== Segment start ==

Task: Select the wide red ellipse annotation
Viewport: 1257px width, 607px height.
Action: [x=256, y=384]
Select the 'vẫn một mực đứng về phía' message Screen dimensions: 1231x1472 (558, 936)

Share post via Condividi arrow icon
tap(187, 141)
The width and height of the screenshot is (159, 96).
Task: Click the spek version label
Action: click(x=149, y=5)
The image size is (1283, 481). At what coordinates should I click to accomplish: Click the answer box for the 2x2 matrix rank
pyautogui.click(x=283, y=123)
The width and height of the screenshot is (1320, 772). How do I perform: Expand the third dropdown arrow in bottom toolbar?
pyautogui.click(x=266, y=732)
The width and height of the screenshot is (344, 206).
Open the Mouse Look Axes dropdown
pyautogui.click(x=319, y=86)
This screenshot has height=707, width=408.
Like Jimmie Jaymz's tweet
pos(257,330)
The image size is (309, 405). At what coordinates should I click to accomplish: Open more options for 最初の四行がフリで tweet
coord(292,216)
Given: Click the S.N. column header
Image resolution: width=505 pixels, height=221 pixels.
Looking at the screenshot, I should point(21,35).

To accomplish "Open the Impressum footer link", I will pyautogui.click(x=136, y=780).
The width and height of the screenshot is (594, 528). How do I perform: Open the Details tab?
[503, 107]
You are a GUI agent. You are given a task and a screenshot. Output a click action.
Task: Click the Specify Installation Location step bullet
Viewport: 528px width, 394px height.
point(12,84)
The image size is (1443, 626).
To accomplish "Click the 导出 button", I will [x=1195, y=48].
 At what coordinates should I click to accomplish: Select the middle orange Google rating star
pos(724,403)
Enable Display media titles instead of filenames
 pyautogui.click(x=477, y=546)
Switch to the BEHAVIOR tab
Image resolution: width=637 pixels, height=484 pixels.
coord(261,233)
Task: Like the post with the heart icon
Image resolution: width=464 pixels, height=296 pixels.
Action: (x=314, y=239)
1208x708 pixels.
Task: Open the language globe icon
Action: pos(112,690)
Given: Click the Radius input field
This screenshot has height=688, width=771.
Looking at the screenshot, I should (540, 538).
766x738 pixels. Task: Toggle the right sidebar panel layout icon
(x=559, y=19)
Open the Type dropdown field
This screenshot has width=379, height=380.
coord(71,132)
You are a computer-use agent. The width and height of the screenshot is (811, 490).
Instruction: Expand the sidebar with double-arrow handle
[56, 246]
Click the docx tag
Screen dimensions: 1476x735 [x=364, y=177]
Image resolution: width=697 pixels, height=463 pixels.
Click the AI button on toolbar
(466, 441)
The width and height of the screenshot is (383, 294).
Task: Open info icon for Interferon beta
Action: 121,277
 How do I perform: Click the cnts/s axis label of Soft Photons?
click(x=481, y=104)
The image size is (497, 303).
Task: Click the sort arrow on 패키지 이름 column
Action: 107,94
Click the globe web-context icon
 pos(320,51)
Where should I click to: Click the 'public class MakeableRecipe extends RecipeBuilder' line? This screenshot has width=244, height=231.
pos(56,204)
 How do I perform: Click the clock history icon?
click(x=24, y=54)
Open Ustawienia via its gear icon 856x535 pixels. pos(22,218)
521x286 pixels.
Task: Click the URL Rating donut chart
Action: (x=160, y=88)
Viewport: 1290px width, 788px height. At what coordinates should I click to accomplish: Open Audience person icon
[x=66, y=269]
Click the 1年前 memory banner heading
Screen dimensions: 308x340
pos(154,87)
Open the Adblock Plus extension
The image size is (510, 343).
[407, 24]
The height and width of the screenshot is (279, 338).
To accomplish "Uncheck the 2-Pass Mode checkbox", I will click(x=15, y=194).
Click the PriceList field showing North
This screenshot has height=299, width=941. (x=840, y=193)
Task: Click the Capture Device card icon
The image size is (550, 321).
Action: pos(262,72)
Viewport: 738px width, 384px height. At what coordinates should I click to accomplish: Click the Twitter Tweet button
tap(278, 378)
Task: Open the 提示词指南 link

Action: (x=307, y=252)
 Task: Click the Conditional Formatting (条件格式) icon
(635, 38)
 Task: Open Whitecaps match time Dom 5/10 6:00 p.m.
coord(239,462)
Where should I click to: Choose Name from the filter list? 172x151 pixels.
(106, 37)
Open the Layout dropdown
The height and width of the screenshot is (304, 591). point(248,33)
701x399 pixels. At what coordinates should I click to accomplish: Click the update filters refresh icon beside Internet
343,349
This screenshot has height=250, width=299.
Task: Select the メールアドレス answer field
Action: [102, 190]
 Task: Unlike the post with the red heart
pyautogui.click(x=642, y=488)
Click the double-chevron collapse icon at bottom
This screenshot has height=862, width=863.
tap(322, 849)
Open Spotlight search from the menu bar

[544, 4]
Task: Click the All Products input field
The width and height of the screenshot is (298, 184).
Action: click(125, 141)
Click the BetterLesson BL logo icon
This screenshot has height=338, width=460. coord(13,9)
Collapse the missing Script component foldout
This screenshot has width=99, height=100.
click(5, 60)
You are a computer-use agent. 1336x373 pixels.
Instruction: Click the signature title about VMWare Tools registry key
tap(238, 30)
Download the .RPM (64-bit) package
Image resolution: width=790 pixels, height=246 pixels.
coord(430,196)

== Segment end ==

• What is required:
Repeat the material word for word, with no line missing.

• Exercise result:
Task: Select the wide red ellipse annotation
Viewport: 1257px width, 607px height.
Action: [x=256, y=384]
Select the 'vẫn một mực đứng về phía' message Screen dimensions: 1231x1472 (558, 936)

Share post via Condividi arrow icon
tap(187, 141)
The width and height of the screenshot is (159, 96).
Task: Click the spek version label
Action: click(x=149, y=5)
The image size is (1283, 481). At what coordinates should I click to accomplish: Click the answer box for the 2x2 matrix rank
pyautogui.click(x=283, y=123)
The width and height of the screenshot is (1320, 772). How do I perform: Expand the third dropdown arrow in bottom toolbar?
pyautogui.click(x=266, y=732)
The width and height of the screenshot is (344, 206).
Open the Mouse Look Axes dropdown
pyautogui.click(x=319, y=86)
This screenshot has height=707, width=408.
Like Jimmie Jaymz's tweet
pos(257,330)
The image size is (309, 405). At what coordinates should I click to accomplish: Open more options for 最初の四行がフリで tweet
coord(292,216)
Given: Click the S.N. column header
Image resolution: width=505 pixels, height=221 pixels.
Looking at the screenshot, I should point(21,35).

To accomplish "Open the Impressum footer link", I will pyautogui.click(x=136, y=780).
The width and height of the screenshot is (594, 528). How do I perform: Open the Details tab?
[503, 107]
You are a GUI agent. You are given a task and a screenshot. Output a click action.
Task: Click the Specify Installation Location step bullet
Viewport: 528px width, 394px height.
point(12,84)
The image size is (1443, 626).
To accomplish "Click the 导出 button", I will [x=1195, y=48].
 At what coordinates should I click to accomplish: Select the middle orange Google rating star
pos(724,403)
Enable Display media titles instead of filenames
 pyautogui.click(x=477, y=546)
Switch to the BEHAVIOR tab
Image resolution: width=637 pixels, height=484 pixels.
coord(261,233)
Task: Like the post with the heart icon
Image resolution: width=464 pixels, height=296 pixels.
Action: (x=314, y=239)
1208x708 pixels.
Task: Open the language globe icon
Action: pos(112,690)
Given: Click the Radius input field
This screenshot has height=688, width=771.
Looking at the screenshot, I should (540, 538).
766x738 pixels. Task: Toggle the right sidebar panel layout icon
(x=559, y=19)
Open the Type dropdown field
This screenshot has width=379, height=380.
coord(71,132)
You are a computer-use agent. The width and height of the screenshot is (811, 490).
Instruction: Expand the sidebar with double-arrow handle
[56, 246]
Click the docx tag
Screen dimensions: 1476x735 [x=364, y=177]
Image resolution: width=697 pixels, height=463 pixels.
Click the AI button on toolbar
(466, 441)
The width and height of the screenshot is (383, 294).
Task: Open info icon for Interferon beta
Action: 121,277
 How do I perform: Click the cnts/s axis label of Soft Photons?
click(x=481, y=104)
The image size is (497, 303).
Task: Click the sort arrow on 패키지 이름 column
Action: 107,94
Click the globe web-context icon
 pos(320,51)
Where should I click to: Click the 'public class MakeableRecipe extends RecipeBuilder' line? This screenshot has width=244, height=231.
pos(56,204)
 How do I perform: Click the clock history icon?
click(x=24, y=54)
Open Ustawienia via its gear icon 856x535 pixels. pos(22,218)
521x286 pixels.
Task: Click the URL Rating donut chart
Action: (x=160, y=88)
Viewport: 1290px width, 788px height. At what coordinates should I click to accomplish: Open Audience person icon
[x=66, y=269]
Click the 1年前 memory banner heading
Screen dimensions: 308x340
pos(154,87)
Open the Adblock Plus extension
The image size is (510, 343).
[407, 24]
The height and width of the screenshot is (279, 338).
To accomplish "Uncheck the 2-Pass Mode checkbox", I will click(x=15, y=194).
Click the PriceList field showing North
This screenshot has height=299, width=941. (x=840, y=193)
Task: Click the Capture Device card icon
The image size is (550, 321).
Action: pos(262,72)
Viewport: 738px width, 384px height. At what coordinates should I click to accomplish: Click the Twitter Tweet button
tap(278, 378)
Task: Open the 提示词指南 link

Action: (x=307, y=252)
 Task: Click the Conditional Formatting (条件格式) icon
(635, 38)
 Task: Open Whitecaps match time Dom 5/10 6:00 p.m.
coord(239,462)
Where should I click to: Choose Name from the filter list? 172x151 pixels.
(106, 37)
Open the Layout dropdown
The height and width of the screenshot is (304, 591). point(248,33)
701x399 pixels. At what coordinates should I click to accomplish: Click the update filters refresh icon beside Internet
343,349
This screenshot has height=250, width=299.
Task: Select the メールアドレス answer field
Action: [102, 190]
 Task: Unlike the post with the red heart
pyautogui.click(x=642, y=488)
Click the double-chevron collapse icon at bottom
This screenshot has height=862, width=863.
tap(322, 849)
Open Spotlight search from the menu bar

[544, 4]
Task: Click the All Products input field
The width and height of the screenshot is (298, 184).
Action: click(125, 141)
Click the BetterLesson BL logo icon
This screenshot has height=338, width=460. coord(13,9)
Collapse the missing Script component foldout
This screenshot has width=99, height=100.
click(5, 60)
You are a computer-use agent. 1336x373 pixels.
Instruction: Click the signature title about VMWare Tools registry key
tap(238, 30)
Download the .RPM (64-bit) package
Image resolution: width=790 pixels, height=246 pixels.
coord(430,196)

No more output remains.